Migrant Bangladeshis working in various countries of the world sent home $2.15 billion in September this year, registering a 45.64% year-on-year growth compared to $1.47 billion remitted in the same month last year.
The remittance received last month was around 10% higher than $1.96 billion received in August this year. The figure was $2.59 billion in July.
According to the latest data from the central bank, the country received some $6.71 billion in remittance during the first three months (July-September) of the current fiscal year.
Remittance inflow witnessed a 48.57% rise in this period compared to $4.52 billion received in the July-September period of last year.
The continuous rise in Bangladesh’ remittance earnings amid the coronavirus pandemic has come as a respite for the families of the migrant workers, as well as for the distressed economy.
However, this increasing trend in remittance inflows, especially in the current situation, has taken experts by surprise.
Expressing his astonishment, Dr Khondaker Golam Moazzem, research director of the Centre for Policy Dialogue, told The Business Standard, “If remittance inflows increased at such a high rate compared to previous months, there is reason to be doubtful about the figures.
“This is because a significant number of migrant workers have come back over the last few months and the ones who are staying abroad cannot earn as they did before. Most of them cannot do overtime, while some are not even getting their full salaries.”

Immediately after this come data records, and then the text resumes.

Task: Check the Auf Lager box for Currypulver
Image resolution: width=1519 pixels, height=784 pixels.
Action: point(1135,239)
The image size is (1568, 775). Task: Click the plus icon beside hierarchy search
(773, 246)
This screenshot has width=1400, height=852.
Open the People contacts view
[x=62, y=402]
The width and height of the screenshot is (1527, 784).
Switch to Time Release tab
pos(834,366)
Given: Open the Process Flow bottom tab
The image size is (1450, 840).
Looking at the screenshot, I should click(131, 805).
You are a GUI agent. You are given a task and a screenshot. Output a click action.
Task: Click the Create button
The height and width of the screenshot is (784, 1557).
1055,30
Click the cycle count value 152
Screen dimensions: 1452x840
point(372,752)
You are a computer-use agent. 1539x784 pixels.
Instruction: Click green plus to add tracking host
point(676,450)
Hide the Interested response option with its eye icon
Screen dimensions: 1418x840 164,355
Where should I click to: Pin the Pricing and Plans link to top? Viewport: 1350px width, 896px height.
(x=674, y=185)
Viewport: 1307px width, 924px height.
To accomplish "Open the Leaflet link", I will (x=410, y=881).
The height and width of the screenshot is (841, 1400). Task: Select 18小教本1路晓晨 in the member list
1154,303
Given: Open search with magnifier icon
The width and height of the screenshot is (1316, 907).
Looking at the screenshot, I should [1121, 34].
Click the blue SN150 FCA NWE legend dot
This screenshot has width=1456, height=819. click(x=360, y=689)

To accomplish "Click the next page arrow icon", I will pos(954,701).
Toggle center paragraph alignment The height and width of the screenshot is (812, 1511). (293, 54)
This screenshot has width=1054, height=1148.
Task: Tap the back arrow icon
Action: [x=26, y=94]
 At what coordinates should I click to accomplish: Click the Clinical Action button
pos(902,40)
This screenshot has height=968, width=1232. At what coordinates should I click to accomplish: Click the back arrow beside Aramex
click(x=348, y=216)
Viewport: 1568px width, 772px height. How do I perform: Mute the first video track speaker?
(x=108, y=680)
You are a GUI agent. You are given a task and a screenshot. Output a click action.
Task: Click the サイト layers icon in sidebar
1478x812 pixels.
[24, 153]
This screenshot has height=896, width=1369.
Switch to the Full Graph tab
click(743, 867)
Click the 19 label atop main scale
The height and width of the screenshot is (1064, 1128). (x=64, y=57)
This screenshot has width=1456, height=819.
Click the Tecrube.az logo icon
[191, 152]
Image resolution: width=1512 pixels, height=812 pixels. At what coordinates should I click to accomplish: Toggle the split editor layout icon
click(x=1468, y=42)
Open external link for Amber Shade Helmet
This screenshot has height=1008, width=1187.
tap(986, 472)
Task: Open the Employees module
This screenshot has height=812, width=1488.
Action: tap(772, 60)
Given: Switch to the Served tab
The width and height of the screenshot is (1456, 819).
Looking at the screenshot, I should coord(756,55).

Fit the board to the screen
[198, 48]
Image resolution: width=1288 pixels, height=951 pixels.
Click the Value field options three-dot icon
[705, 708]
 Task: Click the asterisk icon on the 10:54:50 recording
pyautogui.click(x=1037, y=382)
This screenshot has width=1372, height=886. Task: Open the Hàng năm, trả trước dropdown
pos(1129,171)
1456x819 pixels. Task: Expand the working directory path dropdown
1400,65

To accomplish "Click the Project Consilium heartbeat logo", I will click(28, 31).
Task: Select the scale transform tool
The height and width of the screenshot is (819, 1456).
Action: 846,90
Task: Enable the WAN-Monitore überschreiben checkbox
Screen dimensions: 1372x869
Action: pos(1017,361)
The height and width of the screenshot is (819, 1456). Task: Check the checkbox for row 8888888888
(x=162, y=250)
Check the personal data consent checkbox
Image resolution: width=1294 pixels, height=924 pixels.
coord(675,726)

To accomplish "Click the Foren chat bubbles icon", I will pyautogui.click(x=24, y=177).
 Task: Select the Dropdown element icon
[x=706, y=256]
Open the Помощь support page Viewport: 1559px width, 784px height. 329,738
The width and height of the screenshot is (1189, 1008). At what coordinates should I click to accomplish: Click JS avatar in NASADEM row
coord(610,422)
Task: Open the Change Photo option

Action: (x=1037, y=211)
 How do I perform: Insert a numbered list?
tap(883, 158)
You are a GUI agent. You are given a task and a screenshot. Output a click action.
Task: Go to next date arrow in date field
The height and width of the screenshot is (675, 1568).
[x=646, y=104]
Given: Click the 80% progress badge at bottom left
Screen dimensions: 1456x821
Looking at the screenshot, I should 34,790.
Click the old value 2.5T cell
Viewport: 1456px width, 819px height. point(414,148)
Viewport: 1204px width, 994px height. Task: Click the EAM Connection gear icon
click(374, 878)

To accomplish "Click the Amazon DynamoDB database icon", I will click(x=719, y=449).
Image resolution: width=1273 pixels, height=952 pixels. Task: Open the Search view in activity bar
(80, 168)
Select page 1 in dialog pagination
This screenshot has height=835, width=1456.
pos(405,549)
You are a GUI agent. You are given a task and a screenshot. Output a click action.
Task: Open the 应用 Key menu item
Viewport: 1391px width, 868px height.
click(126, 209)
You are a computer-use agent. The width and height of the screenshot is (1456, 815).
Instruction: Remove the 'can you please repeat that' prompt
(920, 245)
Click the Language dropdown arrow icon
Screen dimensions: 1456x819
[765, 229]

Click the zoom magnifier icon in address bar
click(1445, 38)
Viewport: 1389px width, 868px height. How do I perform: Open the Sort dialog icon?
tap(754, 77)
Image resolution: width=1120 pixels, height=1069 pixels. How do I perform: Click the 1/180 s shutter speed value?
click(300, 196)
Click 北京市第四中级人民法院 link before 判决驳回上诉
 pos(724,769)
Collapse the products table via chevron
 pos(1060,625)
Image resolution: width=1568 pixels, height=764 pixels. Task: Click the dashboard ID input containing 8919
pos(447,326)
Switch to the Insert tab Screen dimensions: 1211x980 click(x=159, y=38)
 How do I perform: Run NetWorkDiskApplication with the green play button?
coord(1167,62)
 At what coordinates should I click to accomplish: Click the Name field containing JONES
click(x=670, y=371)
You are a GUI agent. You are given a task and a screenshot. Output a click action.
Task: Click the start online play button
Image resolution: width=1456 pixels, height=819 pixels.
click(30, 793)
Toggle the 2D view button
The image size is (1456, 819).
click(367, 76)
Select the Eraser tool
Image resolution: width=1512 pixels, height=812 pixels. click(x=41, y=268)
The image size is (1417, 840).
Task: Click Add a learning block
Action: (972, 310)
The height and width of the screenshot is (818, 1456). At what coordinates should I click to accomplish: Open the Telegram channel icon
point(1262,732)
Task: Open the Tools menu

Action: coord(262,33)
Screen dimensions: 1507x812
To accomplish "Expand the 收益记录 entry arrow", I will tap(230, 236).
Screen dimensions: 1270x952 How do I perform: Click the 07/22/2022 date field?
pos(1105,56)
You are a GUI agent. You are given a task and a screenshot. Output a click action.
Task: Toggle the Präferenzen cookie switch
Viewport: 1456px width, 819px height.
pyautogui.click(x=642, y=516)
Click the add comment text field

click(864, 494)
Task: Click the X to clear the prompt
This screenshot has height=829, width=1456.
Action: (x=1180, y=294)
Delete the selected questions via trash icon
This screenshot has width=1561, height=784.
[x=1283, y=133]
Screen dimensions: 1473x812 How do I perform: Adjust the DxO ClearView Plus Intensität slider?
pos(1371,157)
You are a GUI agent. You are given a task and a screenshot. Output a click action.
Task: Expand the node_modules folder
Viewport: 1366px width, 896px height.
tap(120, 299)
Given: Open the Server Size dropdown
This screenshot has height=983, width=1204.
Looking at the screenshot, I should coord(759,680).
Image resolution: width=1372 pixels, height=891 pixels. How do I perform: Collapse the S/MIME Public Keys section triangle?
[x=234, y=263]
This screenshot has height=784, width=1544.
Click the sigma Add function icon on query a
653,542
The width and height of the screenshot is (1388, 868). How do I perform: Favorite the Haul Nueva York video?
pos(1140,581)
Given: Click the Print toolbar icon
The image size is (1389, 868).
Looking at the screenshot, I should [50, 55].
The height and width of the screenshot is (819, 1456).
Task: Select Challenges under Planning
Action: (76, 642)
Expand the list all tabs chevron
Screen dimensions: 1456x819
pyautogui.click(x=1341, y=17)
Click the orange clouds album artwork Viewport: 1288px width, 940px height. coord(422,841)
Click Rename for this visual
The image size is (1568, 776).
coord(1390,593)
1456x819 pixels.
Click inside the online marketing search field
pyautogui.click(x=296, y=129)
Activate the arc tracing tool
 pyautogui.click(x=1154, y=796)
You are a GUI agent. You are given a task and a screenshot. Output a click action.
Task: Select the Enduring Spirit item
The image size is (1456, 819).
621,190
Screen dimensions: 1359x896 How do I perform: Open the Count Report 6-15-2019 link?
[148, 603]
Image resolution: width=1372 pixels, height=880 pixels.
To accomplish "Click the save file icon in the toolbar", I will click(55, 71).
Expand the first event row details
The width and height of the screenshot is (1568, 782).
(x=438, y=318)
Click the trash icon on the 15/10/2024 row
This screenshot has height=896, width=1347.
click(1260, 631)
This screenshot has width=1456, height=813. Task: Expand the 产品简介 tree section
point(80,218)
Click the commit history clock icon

However, he observed that the recent surge in remittance inflows might be a result of the government’s payment of 2% cash incentives on remittance, as migrants are now incentivized to send money home through legal channels.
If the increasing trend continues for the next several months, Golam Moazzem recommended that the central bank conduct inspections to find out if any unlawful money transfers are taking place.
Western Union’s Country Manager for Bangladesh Noor Elahi said, “Bangladesh introduced the incentive on remittance at a time when the country really needed it. Now other remittance-receiving countries are thinking about introducing such incentives.”
Elahi also serves as Western Union’s country manager for Sri Lanka and Maldives.
The government introduced incentives on remittance from in the fiscal year 2019-20. That year, the country received an all-time high $18.20 billion in remittance, which was around 11% higher than that received in the previous fiscal year.
Riding on remittances, the country’s foreign exchange reserves have recently increased to $39 billion.
Recently, Fitch Ratings Inc, a US-based credit rating agency, forecast that the annual remittance inflow for five Asian countries – Bangladesh, India, Pakistan, Sri Lanka and the Philippines – may drop by 12% on an average, a threat of losing a sizeable amount of remittance earnings this year due to the Covid-19 pandemic.
Earlier, the World Bank and the Asian Development Bank projected a 20% fall.
According to data from the central bank, the country received $15.51 billion in remittance during the January-September period of this year. The figure was $13.44 billion in the same period of last year.
However, total receipt in the 2019 calendar year was $18.35 billion.
Seeking anonymity, a senior official of the Bangladesh Bank said, “We hope this rising trend in remittance inflows will continue in the future, as Covid-19 fears are withering away gradually.”
The country will receive more than $20 billion this calendar year if the current growth rate continues in the remaining three months, he hoped.